Rats! She got me there. And, she is correct. Biggie doesn't like Iris. Biggie is a germaphobe. Iris is continually sick, or at least claims to be.

Iris never has a cold. She has the flu or pneumonia. She never has an upset stomach from eating too much, she food poisoning or stomach cancer.

A night out for Iris is a trip to the emergency room. She's on a first name basis with most of the EMT's assigned to her neighborhood and sends them Christmas cards.

"It's most likely a Spell check issue?" I said, sounding more like a question than an answer. (Well, you have to admit, it is a reasonable assumption!)

"No one likes me. Not even my own mother. Did I ever tell you about the time she left me in the hosiery department at Marshal Fields?"

"Once or twice, Iris."

"I was just a little baby!"

I pushed back my half-eaten sandwich and wished we were in a bar.

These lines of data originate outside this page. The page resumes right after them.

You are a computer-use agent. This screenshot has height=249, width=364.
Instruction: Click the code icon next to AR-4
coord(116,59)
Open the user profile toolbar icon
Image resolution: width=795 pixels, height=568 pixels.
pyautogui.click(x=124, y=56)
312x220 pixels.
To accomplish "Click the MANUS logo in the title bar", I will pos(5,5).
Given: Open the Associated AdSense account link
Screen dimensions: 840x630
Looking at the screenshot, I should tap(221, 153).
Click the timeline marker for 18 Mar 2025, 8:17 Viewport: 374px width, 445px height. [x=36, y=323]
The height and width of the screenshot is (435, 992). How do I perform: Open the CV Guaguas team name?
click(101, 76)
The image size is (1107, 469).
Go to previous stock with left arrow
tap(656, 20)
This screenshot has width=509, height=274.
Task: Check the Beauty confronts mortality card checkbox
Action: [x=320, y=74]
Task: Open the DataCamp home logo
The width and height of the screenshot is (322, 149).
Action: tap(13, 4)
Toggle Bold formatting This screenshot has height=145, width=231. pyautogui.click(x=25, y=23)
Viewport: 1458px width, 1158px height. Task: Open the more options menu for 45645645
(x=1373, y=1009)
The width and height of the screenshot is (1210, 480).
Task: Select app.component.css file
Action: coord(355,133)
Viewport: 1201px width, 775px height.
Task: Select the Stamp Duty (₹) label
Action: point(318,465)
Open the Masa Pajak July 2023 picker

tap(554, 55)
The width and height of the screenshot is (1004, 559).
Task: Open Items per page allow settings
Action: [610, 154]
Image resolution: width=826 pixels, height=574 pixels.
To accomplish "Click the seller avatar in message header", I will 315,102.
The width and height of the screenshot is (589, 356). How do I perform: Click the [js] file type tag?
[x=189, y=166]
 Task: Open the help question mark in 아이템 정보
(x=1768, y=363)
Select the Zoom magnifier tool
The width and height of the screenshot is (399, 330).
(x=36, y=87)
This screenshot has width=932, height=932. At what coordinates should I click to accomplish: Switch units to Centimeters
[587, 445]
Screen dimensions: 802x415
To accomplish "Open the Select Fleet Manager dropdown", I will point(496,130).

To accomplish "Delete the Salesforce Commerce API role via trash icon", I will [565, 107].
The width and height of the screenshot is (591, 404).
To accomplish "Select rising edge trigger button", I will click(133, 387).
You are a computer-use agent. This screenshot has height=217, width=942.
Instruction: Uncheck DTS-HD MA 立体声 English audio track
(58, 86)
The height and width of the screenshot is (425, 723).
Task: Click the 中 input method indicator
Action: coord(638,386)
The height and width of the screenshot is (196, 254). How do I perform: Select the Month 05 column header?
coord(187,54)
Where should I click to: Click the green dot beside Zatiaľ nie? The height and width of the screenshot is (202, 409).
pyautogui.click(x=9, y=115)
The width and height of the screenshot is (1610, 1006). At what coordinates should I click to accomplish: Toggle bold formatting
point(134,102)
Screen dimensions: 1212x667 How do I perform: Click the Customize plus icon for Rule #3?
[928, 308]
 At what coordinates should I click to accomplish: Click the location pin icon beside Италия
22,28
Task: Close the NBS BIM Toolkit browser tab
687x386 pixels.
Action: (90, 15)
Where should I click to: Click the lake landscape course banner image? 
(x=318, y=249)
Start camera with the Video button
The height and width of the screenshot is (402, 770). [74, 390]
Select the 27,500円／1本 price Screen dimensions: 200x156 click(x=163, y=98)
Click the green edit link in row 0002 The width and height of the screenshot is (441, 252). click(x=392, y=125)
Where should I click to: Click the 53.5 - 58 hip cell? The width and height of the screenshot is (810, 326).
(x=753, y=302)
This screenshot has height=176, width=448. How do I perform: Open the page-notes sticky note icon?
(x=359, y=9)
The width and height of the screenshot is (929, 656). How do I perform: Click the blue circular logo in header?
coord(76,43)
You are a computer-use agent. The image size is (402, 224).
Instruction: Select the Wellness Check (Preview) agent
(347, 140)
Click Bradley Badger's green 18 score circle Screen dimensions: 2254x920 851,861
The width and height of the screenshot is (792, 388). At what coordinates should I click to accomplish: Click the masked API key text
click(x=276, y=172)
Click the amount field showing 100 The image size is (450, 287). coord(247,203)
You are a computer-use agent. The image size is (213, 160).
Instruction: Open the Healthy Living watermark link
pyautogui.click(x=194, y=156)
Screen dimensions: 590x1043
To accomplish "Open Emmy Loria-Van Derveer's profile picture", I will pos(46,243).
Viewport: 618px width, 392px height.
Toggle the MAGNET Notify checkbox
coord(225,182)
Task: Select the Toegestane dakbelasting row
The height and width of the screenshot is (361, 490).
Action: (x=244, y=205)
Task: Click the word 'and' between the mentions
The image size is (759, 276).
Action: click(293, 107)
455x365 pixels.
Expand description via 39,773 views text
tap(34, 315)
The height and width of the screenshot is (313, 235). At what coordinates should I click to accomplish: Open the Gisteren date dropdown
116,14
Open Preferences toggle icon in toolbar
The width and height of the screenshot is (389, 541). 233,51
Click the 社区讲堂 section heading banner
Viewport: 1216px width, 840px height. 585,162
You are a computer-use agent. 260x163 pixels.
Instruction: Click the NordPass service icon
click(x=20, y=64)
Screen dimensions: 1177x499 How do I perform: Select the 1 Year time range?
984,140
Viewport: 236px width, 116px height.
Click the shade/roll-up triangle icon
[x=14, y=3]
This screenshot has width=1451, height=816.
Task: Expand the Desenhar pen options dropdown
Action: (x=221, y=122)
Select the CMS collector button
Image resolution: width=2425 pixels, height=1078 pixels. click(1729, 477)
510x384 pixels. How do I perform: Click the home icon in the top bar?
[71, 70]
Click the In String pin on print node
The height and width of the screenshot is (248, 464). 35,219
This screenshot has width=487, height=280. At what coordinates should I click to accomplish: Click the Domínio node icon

Sob stories are better heard whilst numbing the brain with alcohol.

"Well, here's something you don't know. Jerry dumped me and went back to his wife."

"Jerry never left his wife."

"You never like my boyfriends."

"Men who ring your door bell in the middle of the night to have sex are not boyfriends."

She dropped her sandwich onto the plate and held her head in her hands. Tears dripped down onto her potato pancake.

"Here, take these." I handed her a stack of flimsy napkins from the dispenser. "And you're getting mustard in your hair."

"You hate me. Biggie hates me."

"No one hates you, Iris. We love you."

And with that, we resume our "Love Affirmation" ritual. My penance for using Iris, oh so many years ago.

Softly, soothingly, I begin...








A Zee Zee Story. (Biggie lives and works with Zee as a research analyst. She weighs under a buck, has a speech impediment, and an IQ of a 175.)